Adherence to basic democratic norms starts at the top. We should never again have to wonder whether a future president is ethically compromised by overseas business entanglements or debts to influential lenders. The tax code should be amended to empower the Internal Revenue Service to release the tax returns of candidates who qualify for the presidential ballot, ending the failed “self-disclosure honor system.”
Reinvigorate the Federal Freedom of Information Act
The public’s right of access to information from government agencies depends on a spottily enforced 1974 statute, the Freedom of Information Act (FOIA), that is showing its age and overdue for a makeover.
FOIA sets an expectation that, when a federal agency memorializes information in any medium, that record should be made available to the public to inspect, copy, and use. But any regular user of FOIA knows that it seldom works as advertised: Months-long waits are routine, and if documents are produced at all, they are often riddled with dubious redactions on the basis of unduly broad statutory exemptions.

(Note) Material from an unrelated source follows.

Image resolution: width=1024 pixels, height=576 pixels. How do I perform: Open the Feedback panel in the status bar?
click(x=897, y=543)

The worst of them all, Exemption 5 (5 U.S.C. § 552(b)(5)), exempts internal memos and letters generated within a single agency or exchanged between agencies. The Supreme Court interprets Exemption 5 to allow agencies to conceal “deliberations comprising part of a process by which governmental decisions and policies are formulated.”
The notion that the public has no right to see what went into formulating federal policy is antithetical to the very existence of a freedom of information law. The set of documents that the public most desperately needs to see—the documents shedding light on what (or who) influenced government agencies to take action—is the set of documents Exemption 5 makes inaccessible.

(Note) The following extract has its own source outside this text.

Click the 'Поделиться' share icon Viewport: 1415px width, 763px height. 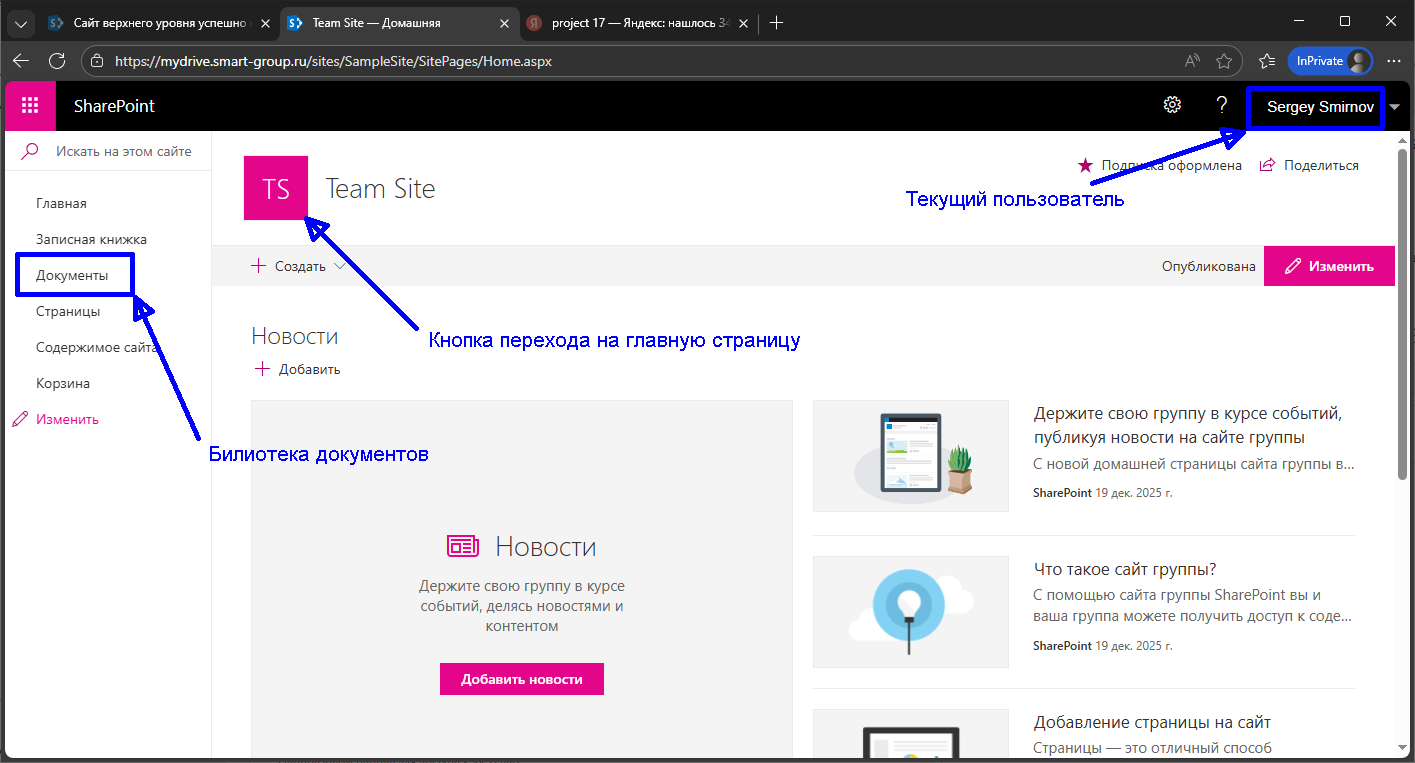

One of many lessons from the last four years is that the public does have an overriding interest in seeing proposals that are under consideration but not yet finalized, even proposals that ultimately are rejected. The disclosure that, during the ebbing hours of the Trump presidency, some high-ranking Justice Department officials seriously discussed bringing known false claims of election fraud before the Georgia courts is manifestly the public’s concern, even if the strategy was abandoned.
With the stroke of a pen, Biden could instruct executive agencies to cease relying on Exemption 5, while working through Congress to wipe it off the books.
The Challenge Ahead
Candidate Biden ran on a pledge to insulate the Justice Department and other executive agencies against political meddling, to fortify whistleblower protections, and to appoint a Commission on Federal Ethics with subpoena power to toughen enforcement of toothless anticorruption laws. On his first day in office, Biden signed an executive order requiring appointees to pledge to adhere to rigorous ethical standards, including honoring a “cooling-off” period before they can accept lobbying jobs. These are encouraging signs.
It is not enough for President Biden to deliver successful results. He must begin rebuilding the legitimacy of institutions torn down by decades of sustained antigovernment extremist rumor-mongering. The first step in rebuilding trust is, of course, to behave in a way that is worthy of trust. But the first step accomplishes little without the second: To be trusted, the new administration must not merely behave beyond reproach but must invite skeptics to look inside the process of governance to assuage their skepticism.